Foulques avait trente et un ans. Il était grand, large, fort et souple. A cette époque, la race des hommes du bout de l'Europe était petite. Dans une assemblée, Foulques dépassait chacun de la tête et du cou. Il avait la tête ronde et les longues boucles du lion, les yeux et les cheveux couleur d'ambre. Il ressemblait au héros Vercingétorix dont le portrait circulait encore au fond des forêts sur des pièces d'or usées par les siècles. Les bûcherons disaient qu'il était le fils de ses fils. Vercingétorix était beau, mais Foulques plus encore. Quand il passait dans le soleil, ses cheveux devenaient rouges comme le feu.
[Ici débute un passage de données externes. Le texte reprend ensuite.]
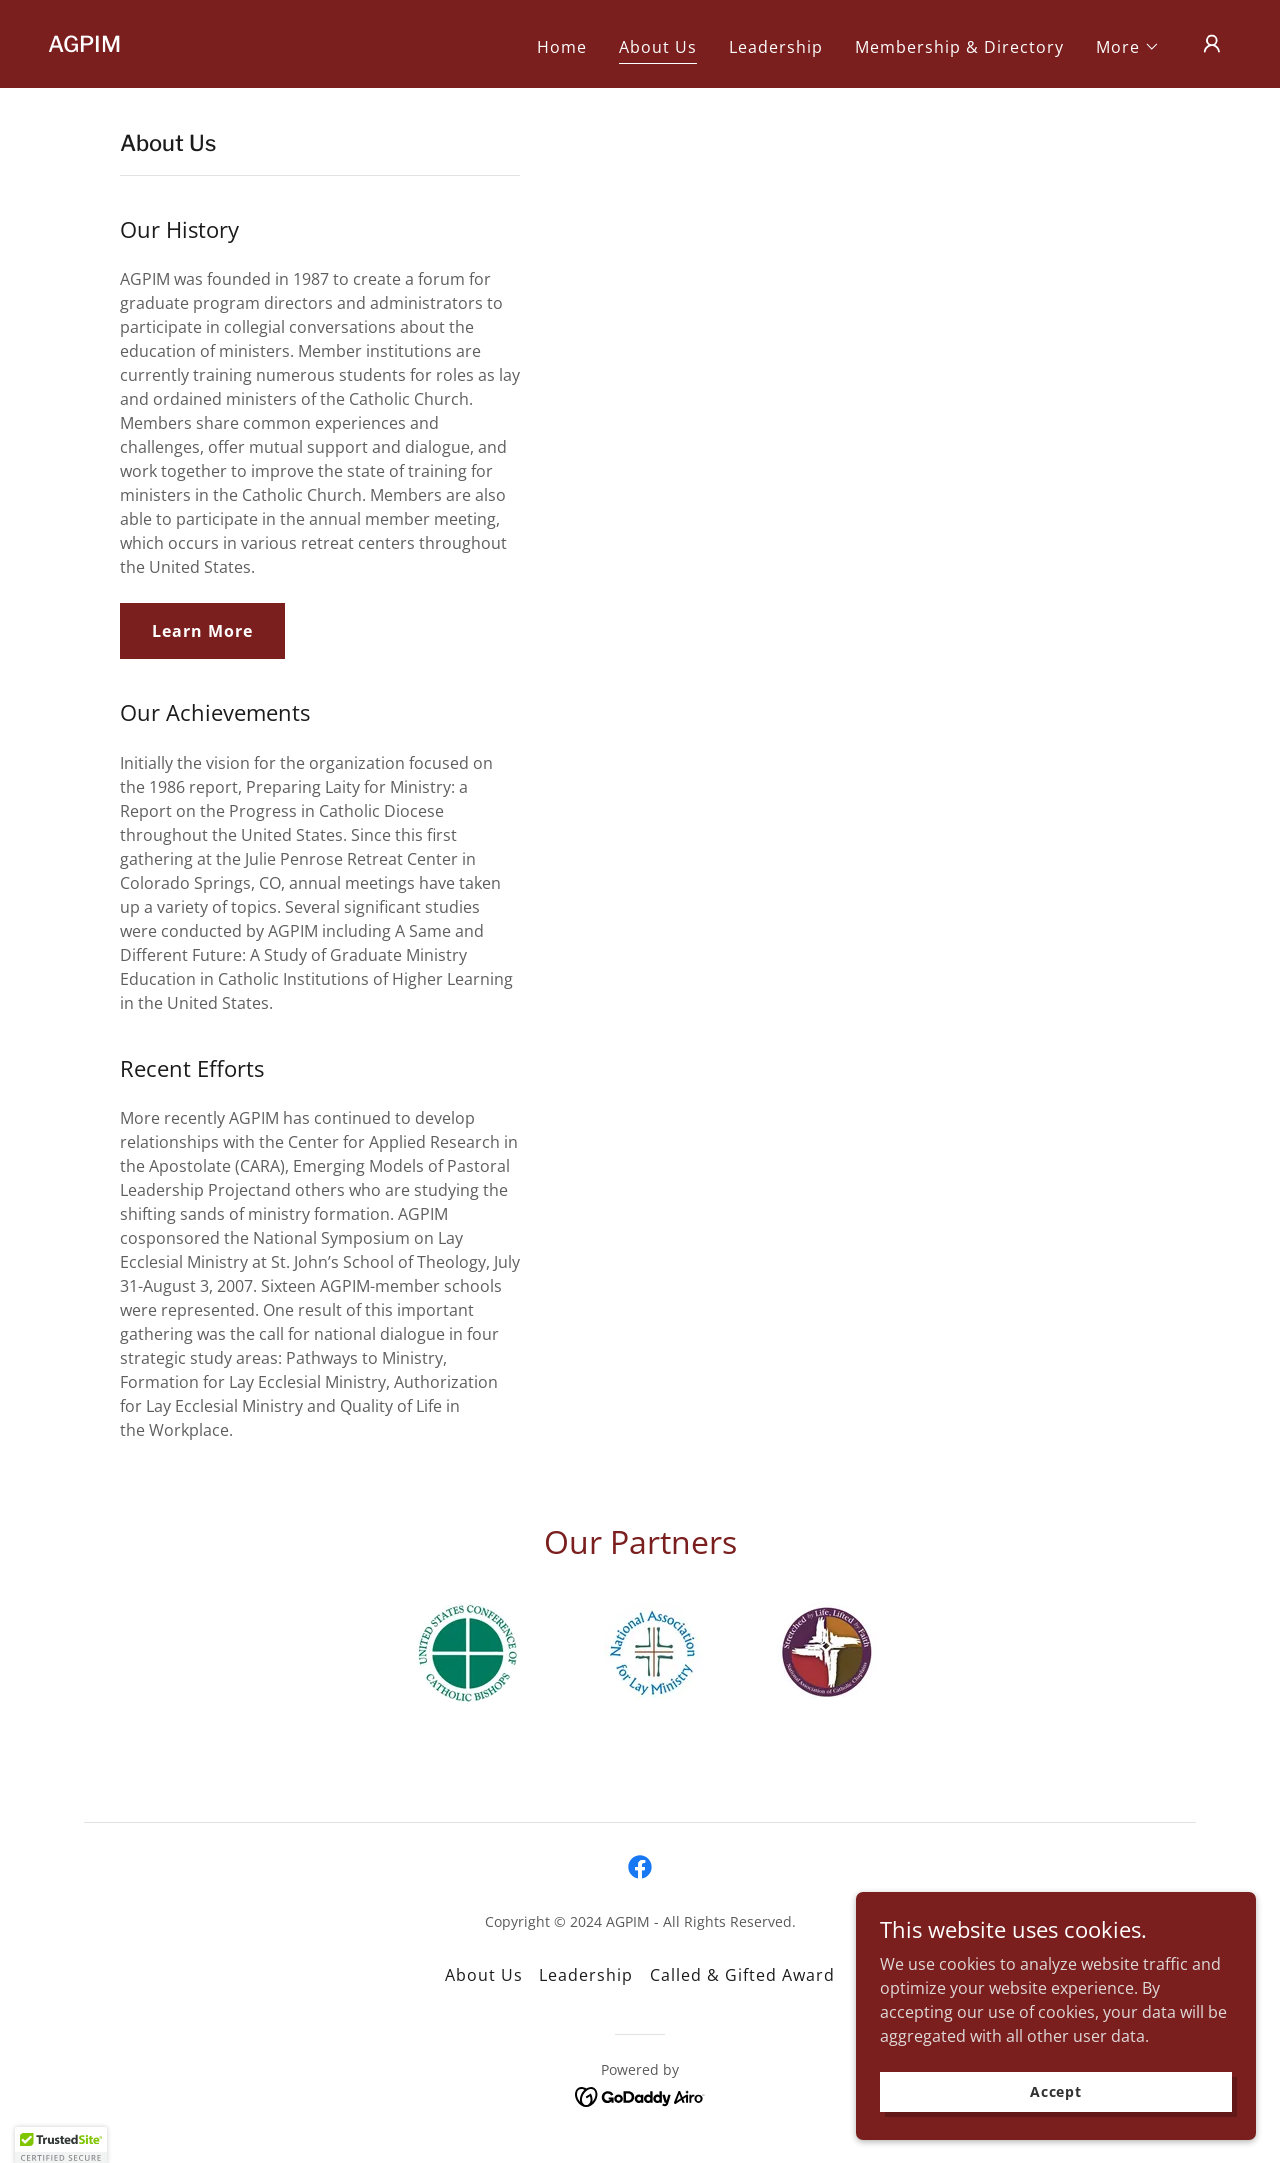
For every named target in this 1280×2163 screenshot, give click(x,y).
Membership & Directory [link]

Ce fut ainsi que la licorne l'aperçut pour la première fois, alors qu'il traversait une clairière du bois d'Anjy, sur un grand cheval de même couleur que lui, à l'automne de Tannée 928. Il venait de perdre sa femme Ermenge qui lui avait donné deux fils. Il en éprouvait une grande peine qu'il cherchait à cacher, car lui-même en avait honte. Il lui arrivait de quitter brusquement la compagnie, de sauter à cheval, et de se mettre à courir les labours ou de s'enfoncer dans les futaies comme un cerf poursuivi par les chiens.
Ce jour-là un vent d'orage le suivait, arrachait les feuilles jaunies et rouillées, et les jetait derrière lui en traîne déchirée. Quand il traversa la clairière, brusquement, le soleil perça les nuages, et le cheval et le vent s'arrêtèrent. Foulques leva son visage vers le ciel comme pour y trouver un espoir ou une réponse. Le soleil fit flamber ses cheveux, et les feuilles devenues oiseaux d'or et de flamme tournèrent doucement autour de lui. Les arbres tendaient vers le soleil leurs branches dépouillées où s'accrochaient encore des lambeaux de splendeur. Toute la clairière était comme un grand feu de joie et de regret, dont le soleil avait allumé la beauté, et qui la lui offrait.
Au centre de toutes les flammes, le Roux sur son cheval roux, immobile dans sa blouse de cuir, gardait son visage tourné vers le ciel. Et dans ses yeux brillaient des larmes.
La licorne le vit ainsi, dans sa douleur et sa fidélité, et dans la gloire du soleil. Elle était tournée vers lui, debout au pied du seul arbre qui n'eût pas été touché par l'automne, un cèdre qui poussait depuis deux cents ans. Sa tête dominait la forêt et les saisons. A l'abri de ses branches basses, dans son amitié, la licorne rayonnait de blancheur pure. Sa robe blanche sans mélange ne recevait ni l'ombre ni les reflets.